> [Provided data]
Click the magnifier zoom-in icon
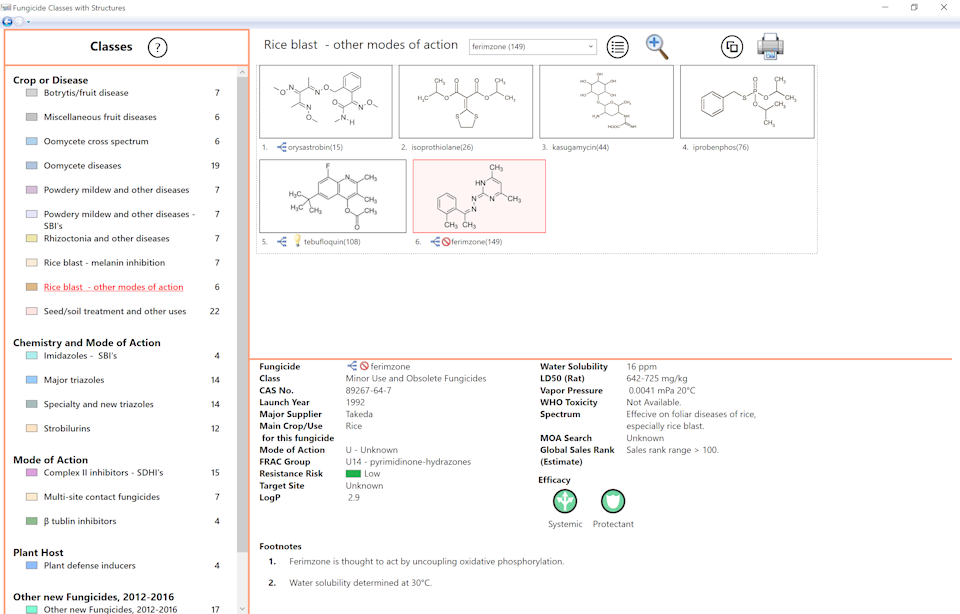This screenshot has height=614, width=960. pos(656,46)
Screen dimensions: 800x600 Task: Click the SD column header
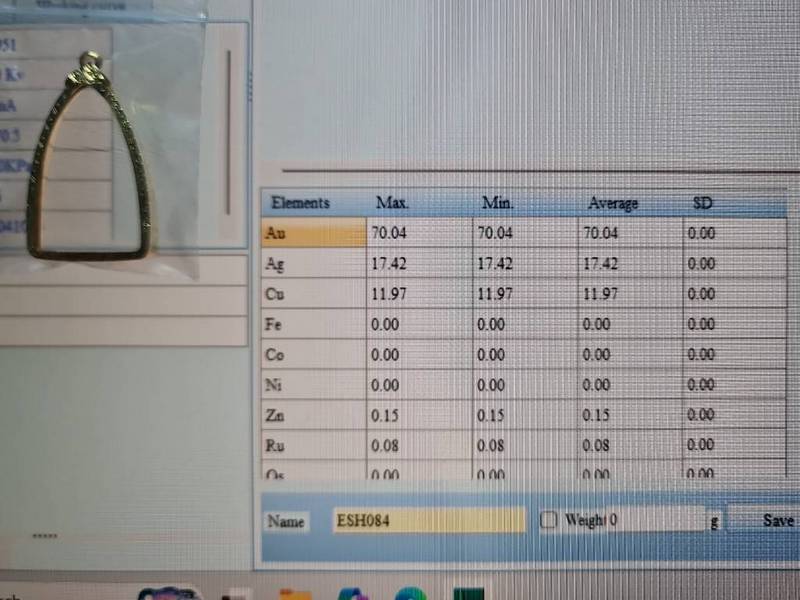tap(703, 203)
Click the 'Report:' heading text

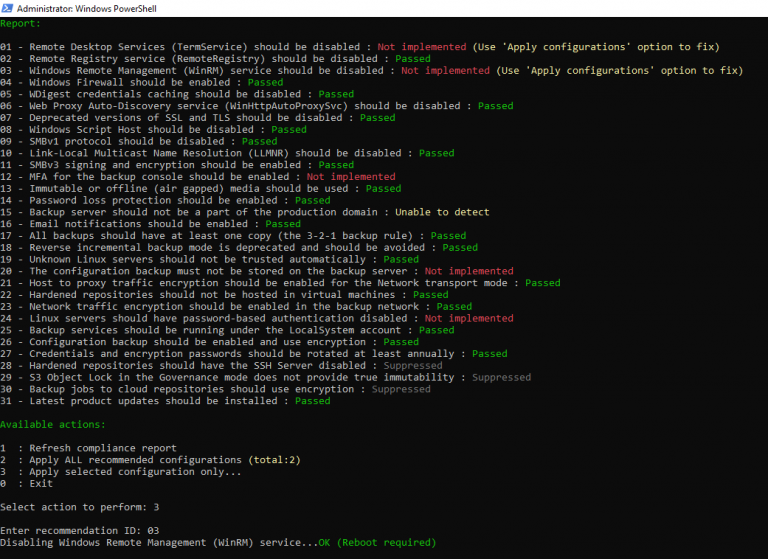22,23
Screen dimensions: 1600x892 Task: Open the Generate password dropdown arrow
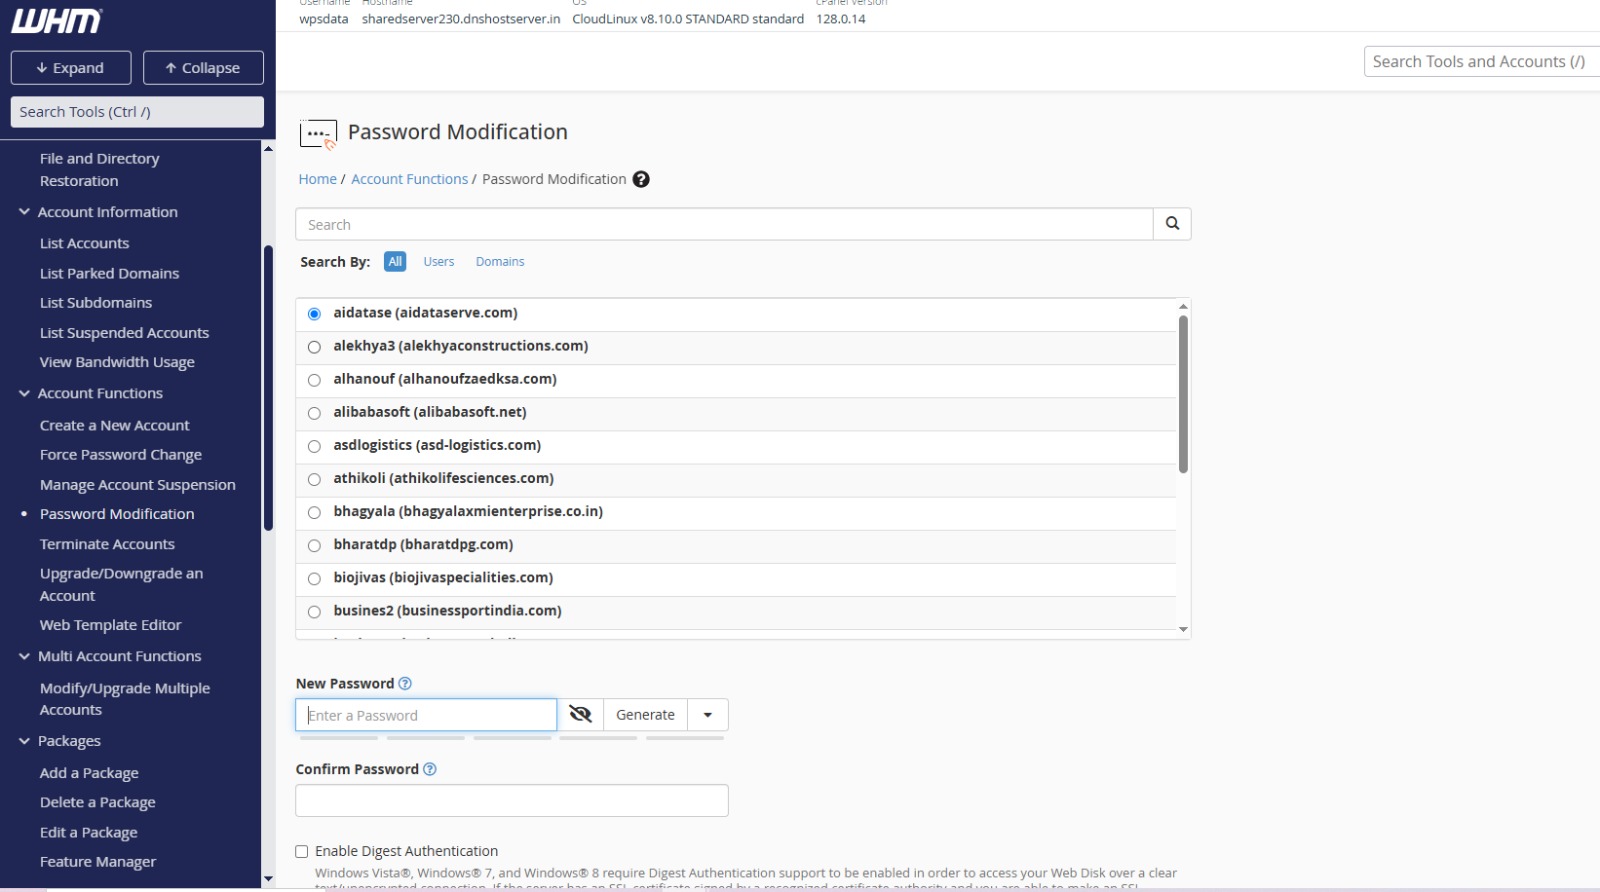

> [What you should do]
Pictures must be left out. Repeat exactly the lines from the one containing "Screen dimensions: 800x600" through the final line of the data.

> [Answer section]
Screen dimensions: 800x600 Task: Click the SD column header
tap(703, 203)
Click the 'Report:' heading text

22,23
Screen dimensions: 1600x892 Task: Open the Generate password dropdown arrow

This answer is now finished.